I will be happy to stipulate that a great deal of the innovation that occurs in our industry happens in the display space. That said, history tells us that repeated attempts by display companies to provide solutions that include software have failed miserably. Despite the many reasons for a network of any scale to never use a system on chip product or to buy digital signage software from a hardware company, LG, Samsung, Philips and Panasonic, to name a few, will “go wide”, and pitch their own solutions based on some version of SoC and proprietary OS and their own CMS software (to their credit, NEC has thus far resisted the temptation). They will openly compete with their existing software partners without apology and expect those partners to take it and ask for more. You may even see a horrible purchase of a software company once it becomes clear that their own products, well, don’t cut it. Some people never learn.
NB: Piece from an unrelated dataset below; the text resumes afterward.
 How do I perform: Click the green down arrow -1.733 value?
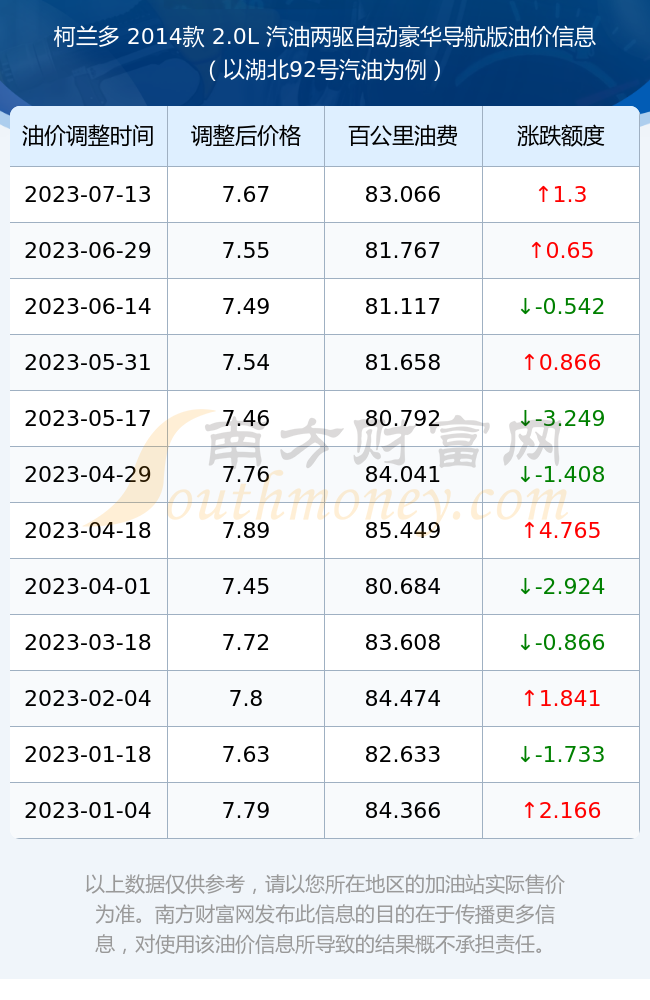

- Standards Come To Programmatic
The world of ad-supported digital signage has been struggling with programmatic buying for years now. Unfortunately, digital signage does not map well to the web, where programmatic is well ingrained and supports some pretty large companies. There are offerings out there for digital signage, and some will break through. I think the driver of that will be adoption of standards and best practices. For example, one recent entry came to market with big fanfare and a product that exposes the identity of the networks offering unsold inventory at a discount rate. This is a huge no-no, as buyers will soon learn that they can buy cheaply and cancel their full price campaigns, creating even more unsold inventory and killing networks. Standards will solve this and other issues, and digital signage will embrace its own form of programmatic tools. This may become a key agenda item for the Digital Signage Federation’s recently announced Ad Council.
- The Battle Goes Outdoors
Digital out of home (DOOH) is getting ready to challenge traditional out of home (OOH) for eyeballs. There is a huge build-up going on for a war that will be fought outside, as companies line up strategies for entering the largely untapped outdoor signage market, largely in drive-thrus of every stripe. There is a lot at stake, and the battle will be bloody and protracted. There are patents in play, there are competing designs in play, there are global relationships in play, and there are related software deals in play. There are probably a dozen companies going for this brass ring, and the next year may whittle that down some. The prediction is that at least two major users place their outdoor bets in the coming year.
- Mobile Integration Starts to Make More Sense
As an industry, we have struggled a bit figuring out whether mobile is an opportunity or an existential threat. I tend to think it is the former, but there have been lots of false starts in terms of leveraging that opportunity. I was once sure that NFC was the Holy Grail, but Apple crushed that by not opening up its NFC chip inside iPhones beyond ApplePay. Beacons were also not the answer, as described above. Regardless of the technology drivers, the clear opportunity is to make use of the mobile devices that almost every digital signage viewer has. That could be in the form of making interaction with a sign easier and more logical. It could be figuring out a smart way to make select digital signage content available on demand on a mobile device, and thereby persistent, and not location bound. But 2017 should be the year when digital signage finds a way to embrace mobile in a way that works for end users.
So, as a famous porcine celebrity once said, Th-th-th-that’s all, folks! Tune in next year around football kickoff time to see whether I gloat or eat another slice of humble pie. Speaking of pie, Happy Holidays to all!